As Germany’s black population was small, it was not generally a major concern for racist groups such as the Nazi Party which emerged in the 1920s. When the far- right did focus on non-whites, children of mixed-race origin were the main targets because they were seen as a threat to the ‘purity’ of the German race. This was particularly the case with the so-called ‘Rhineland Bastards’. After the First World War, the Rhineland region of western Germany was occupied by the British and French armies until 1930. Many of the French soldiers were from African colonies and were widely hated: many Germans believed it was humiliating for white people to be ordered around by black Africans.

When some local women had relationships with the African soldiers, they were regarded as ‘traitors’ to Germany.
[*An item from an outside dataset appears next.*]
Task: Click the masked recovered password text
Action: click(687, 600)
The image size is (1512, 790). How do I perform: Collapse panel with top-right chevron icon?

Between 600 and 800 mixed-race children were born from these relationships and came to be seen by nationalists as a symbol of racial ‘disgrace’.

It is not surprising, therefore, that the ‘Rhineland Bastards’ were the first black victims of the Nazis. In April 1933, the Nazi leader Hermann Göring ordered a study to count the numbers of these children. The results were passed to the Kaiser Wilhelm Institute of Anthropology which was one of the leading centres of so-called ‘racial science’ in Germany. It recommended that the children be sterilized to prevent their ‘alien blood’ from being passed on to other Germans. A law passed by the Nazis in 1933 had allowed the compulsory sterilization of people with supposedly hereditary illnesses, especially disabled people; it was now applied to the children from the Rhineland. Beginning in 1937, approximately 400 people, most of them young teenagers, were arrested and forced to undergo operations, often without anaesthetic, to prevent them having children. There is also evidence that some were victims of medical experiments.
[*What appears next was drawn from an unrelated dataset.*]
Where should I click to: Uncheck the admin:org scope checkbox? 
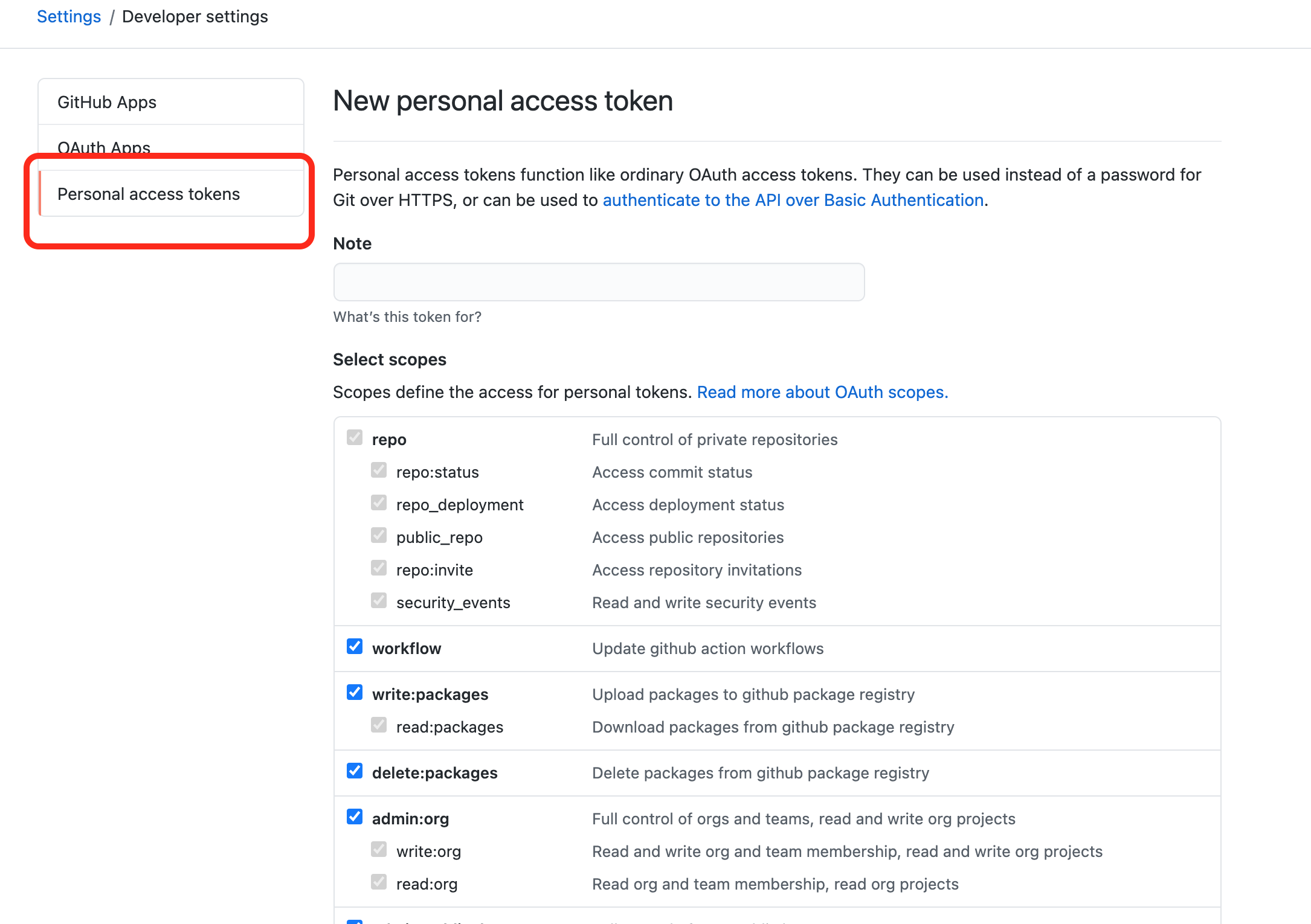click(x=355, y=817)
These policies were not applied to other black Germans, including mixed-race children from other parts of the country. However, they did face widespread discrimination which made it difficult to get jobs and they were forbidden to attend university. Some black people were able to make careers in the entertainment industry, taking small roles in films or performing in travelling circus-style shows of ‘traditional African dance and song’ which were partly intended to show the supposed ‘inferiority’ of black culture. A more openly racist policy was followed towards jazz, which the Nazis described as ‘degenerate music’. Jazz was presented as a ‘primitive’ form of music which had been exploited by American Jews to corrupt German society. It was therefore banned from public radio in 1935 and Nazi propaganda used racist images in an attempt to discredit it. Even though it became increasingly difficult to buy jazz records, some white teenagers, mainly in Hamburg and Berlin, continued to listen to jazz in clubs or their homes. In August 1941 more than 300 of these ‘Swingjugend’ (‘Swing Youth’) were arrested; some were eventually sent to concentration camps – essentially for listening to black music!

Some black people, mainly American, British and French prisoners of war, also found themselves caught in the Nazi camp system. There is evidence that they were singled out for mistreatment or even murder by camp guards. In addition, some black soldiers were used as slave labourers by the German army. In 1943, a group of black German men were also sent to a labour camp near Berlin. Many of them had actually been conscripted for the army but had been rejected because of their colour; instead they were made to work as slaves for 72 hours a week.

The fate of black people under the Nazis was little known for many decades after the Second World War. This was partly because most victims of the sterilization campaign were understandably reluctant to talk about their experiences in public. However, it also reflected a general lack of public interest in their case. Even today, Hitler’s black victims do not receive any compensation.